The preprocessing of linear morphometrics data included the calculation of Spearman correlation coefficients to identify strongly correlated morphometric parameters (r ≥ 0.9). Since the analysis of the correlation matrices did not reveal strongly intercorrelated variables, all of them were retained for subsequent analysis. Interquartile range (IQR) was used as a measure of intrapopulation variability of morphometric parameters. In addition, a nonparametric FlignerKilleen test for homogeneity of group variances based on ranks was performed (Conover et al., 1981). The procedures of identifying the main patterns of morphological variation and its relationships with environmental factors were carried out similarly to those for geometric morphometrics data.
We set a significance level of 0.05 for all computations. We used R version 4.1.2 (R Core Team, 2021) for all statistical analyses and data manipulations.
Molecular genetics analysis
DNA for molecular genetic studies was extracted from leaves dried in silica gel using the NucleoSpin® Plant II kit (MACHERYNAGEL, Germany) according to the manufacturer's protocol.
To analyze the entire sample (27 populations, three samples from each population), an intergenic transcribed ribosomal DNA spacer (ITS15.8SITS2) was used, which was amplified using primers ITS1 and ITS4 (White et al., 1990). The trnL−trnF intron, the rbcL gene, and the rpS16 gene were used as markers for the analysis of cpDNA. The choice of markers was due to the availability of sequences of these regions in GenBank for objects of our interest (G. bisnagarica and G. trichosantha) from other parts of the species' areas (Germany, Turkey, France, and Croatia).
Polymerase chain reaction (PCR) was carried out in a volume of 50 µl. The reaction mixture contained 10 µl of the prepared MaGMix reaction mixture (200 µM of each dNTP, 1.5 mM MgCl2, 1.5 units of SmarTaqDNA polymerase and buffer; Dialat Ltd., Moscow, Russia), 35 µl of deionized water, 3.4 pmol of each primer, and 5 µl original DNA. PCR was performed in a Mastercycler gradient amplifier (Eppendorf, Germany) according to the following algorithm: initial denaturation for 5 minutes at 95°C, then 35 cycles of 30 seconds at 95°C, 30 seconds at 55°C, and 2 minutes at 72°C, with a final elongation of 10 minutes at 72°C. PCR products were purified on agarose gel and eluted using NucleoSpin® Gel and PCR Cleanup kit (MACHERYNAGEL, Germany).

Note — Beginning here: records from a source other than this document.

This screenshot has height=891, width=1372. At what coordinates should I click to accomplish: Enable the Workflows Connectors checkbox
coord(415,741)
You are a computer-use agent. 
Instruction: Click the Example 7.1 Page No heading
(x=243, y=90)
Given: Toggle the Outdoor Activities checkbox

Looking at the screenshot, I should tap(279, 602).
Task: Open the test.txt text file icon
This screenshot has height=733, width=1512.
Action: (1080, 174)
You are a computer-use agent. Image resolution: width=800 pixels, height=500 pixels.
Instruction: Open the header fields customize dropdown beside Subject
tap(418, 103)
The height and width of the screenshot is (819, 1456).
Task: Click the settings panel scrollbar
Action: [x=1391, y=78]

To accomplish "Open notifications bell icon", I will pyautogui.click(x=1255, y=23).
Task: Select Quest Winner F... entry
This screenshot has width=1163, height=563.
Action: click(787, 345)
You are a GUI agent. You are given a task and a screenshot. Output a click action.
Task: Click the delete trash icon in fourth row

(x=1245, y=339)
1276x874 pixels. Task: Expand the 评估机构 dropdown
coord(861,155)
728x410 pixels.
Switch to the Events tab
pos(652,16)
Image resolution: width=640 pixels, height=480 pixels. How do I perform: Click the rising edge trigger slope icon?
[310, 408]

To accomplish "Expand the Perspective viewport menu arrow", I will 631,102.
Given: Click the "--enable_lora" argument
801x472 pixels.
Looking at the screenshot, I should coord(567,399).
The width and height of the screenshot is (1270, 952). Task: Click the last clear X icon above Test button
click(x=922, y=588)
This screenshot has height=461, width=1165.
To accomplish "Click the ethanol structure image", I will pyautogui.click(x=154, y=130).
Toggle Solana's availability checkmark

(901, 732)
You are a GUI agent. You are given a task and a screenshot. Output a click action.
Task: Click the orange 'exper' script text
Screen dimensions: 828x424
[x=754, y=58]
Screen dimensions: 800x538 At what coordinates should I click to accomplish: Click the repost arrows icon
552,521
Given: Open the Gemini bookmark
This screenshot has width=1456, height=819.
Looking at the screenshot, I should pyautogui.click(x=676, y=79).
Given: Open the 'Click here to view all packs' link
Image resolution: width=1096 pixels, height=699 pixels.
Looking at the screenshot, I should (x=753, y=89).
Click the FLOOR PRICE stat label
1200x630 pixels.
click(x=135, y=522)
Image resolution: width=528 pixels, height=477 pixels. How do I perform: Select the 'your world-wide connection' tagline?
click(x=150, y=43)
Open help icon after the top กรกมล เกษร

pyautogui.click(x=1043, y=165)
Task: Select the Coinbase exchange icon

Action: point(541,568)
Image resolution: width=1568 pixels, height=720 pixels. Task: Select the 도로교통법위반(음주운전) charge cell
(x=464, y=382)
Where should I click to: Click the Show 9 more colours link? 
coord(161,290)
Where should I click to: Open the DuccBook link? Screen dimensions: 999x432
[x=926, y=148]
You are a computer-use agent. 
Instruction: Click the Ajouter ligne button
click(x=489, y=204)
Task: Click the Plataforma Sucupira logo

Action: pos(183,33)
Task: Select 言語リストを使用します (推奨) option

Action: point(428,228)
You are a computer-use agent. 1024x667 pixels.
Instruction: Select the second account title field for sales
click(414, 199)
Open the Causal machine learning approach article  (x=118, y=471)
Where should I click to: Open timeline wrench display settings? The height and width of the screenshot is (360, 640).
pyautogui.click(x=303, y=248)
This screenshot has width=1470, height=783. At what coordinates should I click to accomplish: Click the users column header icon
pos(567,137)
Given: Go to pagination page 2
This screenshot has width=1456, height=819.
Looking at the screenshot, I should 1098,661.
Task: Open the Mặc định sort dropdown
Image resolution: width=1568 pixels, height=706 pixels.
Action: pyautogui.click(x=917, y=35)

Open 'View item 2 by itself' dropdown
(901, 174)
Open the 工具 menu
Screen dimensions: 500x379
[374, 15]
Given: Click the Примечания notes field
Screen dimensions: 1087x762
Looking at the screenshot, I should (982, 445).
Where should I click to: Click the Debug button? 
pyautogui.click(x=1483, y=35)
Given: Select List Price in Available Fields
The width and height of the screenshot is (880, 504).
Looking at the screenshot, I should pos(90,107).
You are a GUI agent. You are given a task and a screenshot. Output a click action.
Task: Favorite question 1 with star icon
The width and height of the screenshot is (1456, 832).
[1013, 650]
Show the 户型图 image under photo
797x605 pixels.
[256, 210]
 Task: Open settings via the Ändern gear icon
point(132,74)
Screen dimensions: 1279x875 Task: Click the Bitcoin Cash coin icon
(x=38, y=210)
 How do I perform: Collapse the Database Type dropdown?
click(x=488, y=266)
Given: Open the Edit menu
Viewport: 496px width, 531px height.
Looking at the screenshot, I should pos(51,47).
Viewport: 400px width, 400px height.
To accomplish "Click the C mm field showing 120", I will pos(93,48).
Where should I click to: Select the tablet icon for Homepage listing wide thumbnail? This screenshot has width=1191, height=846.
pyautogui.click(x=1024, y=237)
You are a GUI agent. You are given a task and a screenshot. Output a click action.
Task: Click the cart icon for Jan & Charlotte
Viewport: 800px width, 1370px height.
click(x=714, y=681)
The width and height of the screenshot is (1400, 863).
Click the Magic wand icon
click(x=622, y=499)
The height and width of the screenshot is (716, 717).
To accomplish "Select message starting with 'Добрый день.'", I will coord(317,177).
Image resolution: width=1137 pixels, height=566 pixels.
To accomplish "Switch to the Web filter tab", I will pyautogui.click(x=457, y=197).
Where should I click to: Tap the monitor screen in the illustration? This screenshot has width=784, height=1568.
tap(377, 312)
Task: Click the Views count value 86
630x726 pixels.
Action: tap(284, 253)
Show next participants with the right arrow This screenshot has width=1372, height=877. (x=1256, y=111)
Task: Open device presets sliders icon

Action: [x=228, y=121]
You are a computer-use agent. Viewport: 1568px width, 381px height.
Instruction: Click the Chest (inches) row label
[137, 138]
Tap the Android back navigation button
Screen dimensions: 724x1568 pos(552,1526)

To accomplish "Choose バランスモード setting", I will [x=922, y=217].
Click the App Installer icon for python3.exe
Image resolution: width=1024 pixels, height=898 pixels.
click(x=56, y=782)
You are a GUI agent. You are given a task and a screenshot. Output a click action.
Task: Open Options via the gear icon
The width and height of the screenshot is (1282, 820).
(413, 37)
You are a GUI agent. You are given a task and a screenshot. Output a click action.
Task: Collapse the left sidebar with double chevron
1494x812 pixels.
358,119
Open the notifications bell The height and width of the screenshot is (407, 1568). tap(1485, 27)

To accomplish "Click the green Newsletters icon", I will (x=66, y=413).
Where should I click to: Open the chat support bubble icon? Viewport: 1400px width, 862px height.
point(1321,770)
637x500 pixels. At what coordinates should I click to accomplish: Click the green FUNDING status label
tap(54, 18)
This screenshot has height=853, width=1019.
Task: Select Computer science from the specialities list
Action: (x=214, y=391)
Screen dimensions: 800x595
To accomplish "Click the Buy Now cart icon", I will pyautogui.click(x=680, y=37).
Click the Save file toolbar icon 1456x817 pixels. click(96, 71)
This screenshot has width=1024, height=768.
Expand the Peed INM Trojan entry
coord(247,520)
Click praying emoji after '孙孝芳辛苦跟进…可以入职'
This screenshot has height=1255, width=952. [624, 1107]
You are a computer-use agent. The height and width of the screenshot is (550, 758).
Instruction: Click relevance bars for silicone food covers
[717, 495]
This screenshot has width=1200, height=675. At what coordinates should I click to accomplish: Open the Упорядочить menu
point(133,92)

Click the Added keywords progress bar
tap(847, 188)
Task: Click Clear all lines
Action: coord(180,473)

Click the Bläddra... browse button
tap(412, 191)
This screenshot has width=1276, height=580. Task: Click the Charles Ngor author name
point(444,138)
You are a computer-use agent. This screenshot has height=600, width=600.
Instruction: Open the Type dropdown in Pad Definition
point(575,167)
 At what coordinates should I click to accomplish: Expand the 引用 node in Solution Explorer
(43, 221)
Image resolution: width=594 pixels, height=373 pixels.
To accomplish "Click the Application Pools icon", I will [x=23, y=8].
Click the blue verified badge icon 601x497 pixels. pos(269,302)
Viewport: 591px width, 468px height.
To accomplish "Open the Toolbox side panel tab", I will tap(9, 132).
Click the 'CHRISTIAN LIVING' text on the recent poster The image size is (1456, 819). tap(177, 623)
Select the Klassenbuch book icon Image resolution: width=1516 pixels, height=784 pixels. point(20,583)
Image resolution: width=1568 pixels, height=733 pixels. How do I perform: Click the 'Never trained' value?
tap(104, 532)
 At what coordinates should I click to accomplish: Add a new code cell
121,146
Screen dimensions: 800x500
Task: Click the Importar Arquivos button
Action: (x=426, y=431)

Sequencing was performed on ABI PRISM 3130 XL sequencer using the BIG DYE TERMINATOR kit ver. 3.1 according to the manufacturer's protocol at the company “Synthol” (Moscow, Russia). The forward and reverse sequences were edited and aligned manually using BioEdit 7.0.5.3. (Hall, 1999). The obtained DNA sequences were deposited in the GenBank database (ON406420, ON41686567).
Data matrices were analyzed by the maximum parsimony method using the algorithm described in Templeton et al. (1992) and implemented in the TCS v. 1.21 (Clement et al., 2000). The method evaluates the unrooted network of haplotypes and all links between haplotypes with a probability of 95%. Only nucleotide substitutions were taken into account in the analysis, indels were considered as missing data. Sequences of other Globularia species available from GenBank were included in the analysis.